自然開通が見込めない場合や、すでに初診時のお子さんの月齢が乳児期の半ばから後半であった場合、鼻涙管開放術(ブジー)を行います。これは、涙点から細い針金のようなもの(ブジー針)を鼻涙管に差し込んで、涙の流れを邪魔している膜を突き破るという方法です(図2)。この治療は、通常、外来で行われます。ごくまれですが、この鼻涙管開放術を行っても開通できないことがあり、この場合は手術を行うこともあります。

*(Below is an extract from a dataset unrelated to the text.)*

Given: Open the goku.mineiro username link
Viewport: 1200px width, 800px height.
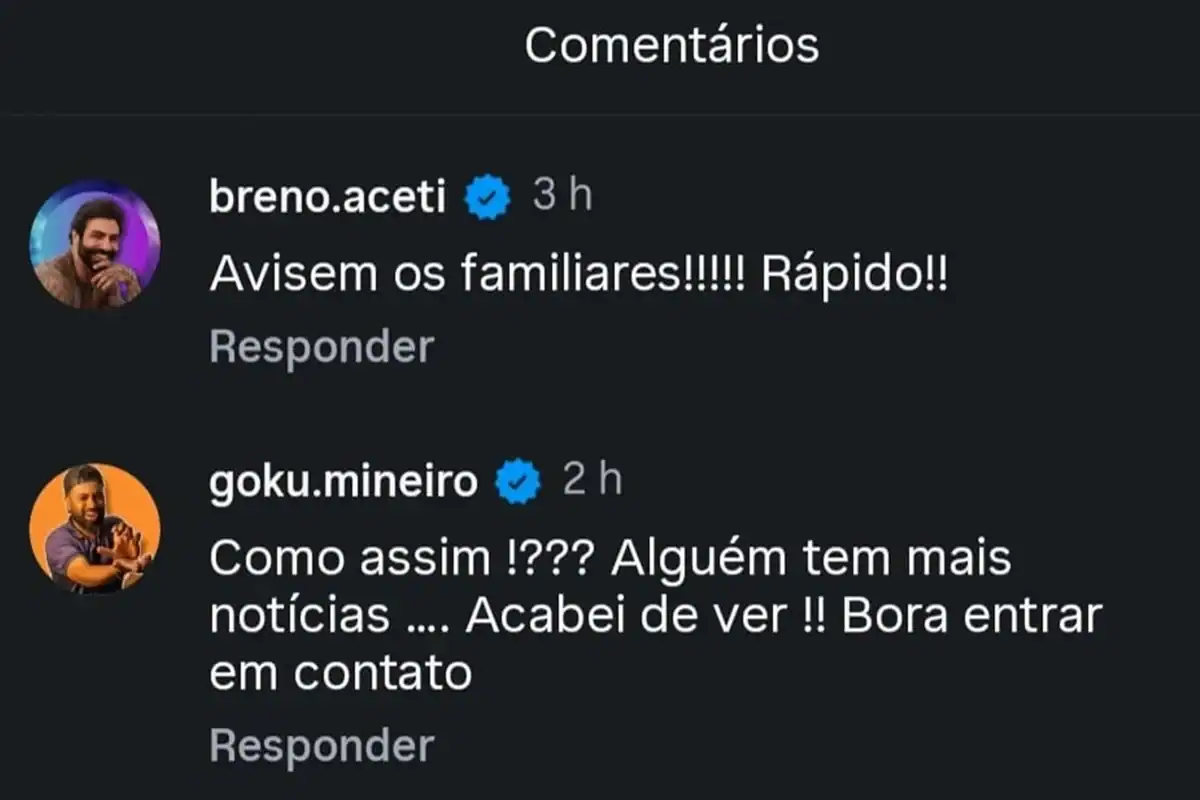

この病気は自然開通することが多いため、治療の方法もまちまちです。1歳になるまで鼻涙管開放術を行わないでよいとする報告や、いつでも涙が溜まった状態がお子さんのストレスになりかねないとする観点から、早めの鼻涙管開放術を勧める報告まであります。治療の方法や治療時期については、主治医とよく相談して決めることが重要です。

引用:日本眼科学会:目の病気 新生児涙嚢炎 

学会の説明でも、ブジーのタイミングはまちまちのようですが、本調査のコメントでも赤ちゃんが成長すると処置が大変になるので早い方がよいという意見もあれば、眼科に紹介しても経過観察になることが多いという意見もあり、一概には言えなさそうでした。
また、鼻涙管閉塞は、再狭窄してしまうこともあれば、自然治癒することもあるようで、やはり主治医としっかり相談することが大事そうです。

新生児の目やには医師と相談しながら対処しましょう

本調査によれば、新生児の目やにの対処として、「市販の目薬は使わない方がよい」と回答した医師が半数以上を占め、次に「種類に気をつければ市販の目薬を使って問題ない」がつづきました。
新生児の目やにの改善に母乳点眼を用いることは、8割以上の小児科医が否定的な見解を示しました。
ブジー(鼻涙管解放術)のタイミングについては、「新生児期〜生後6ヶ月までに」とした医師が最も多く、つぎに「生後6ヶ月〜1歳までに」が続きました。しかし日本眼科学会の説明を見てもケースバイケースのようで、主治医とよく相談することが大事そうです。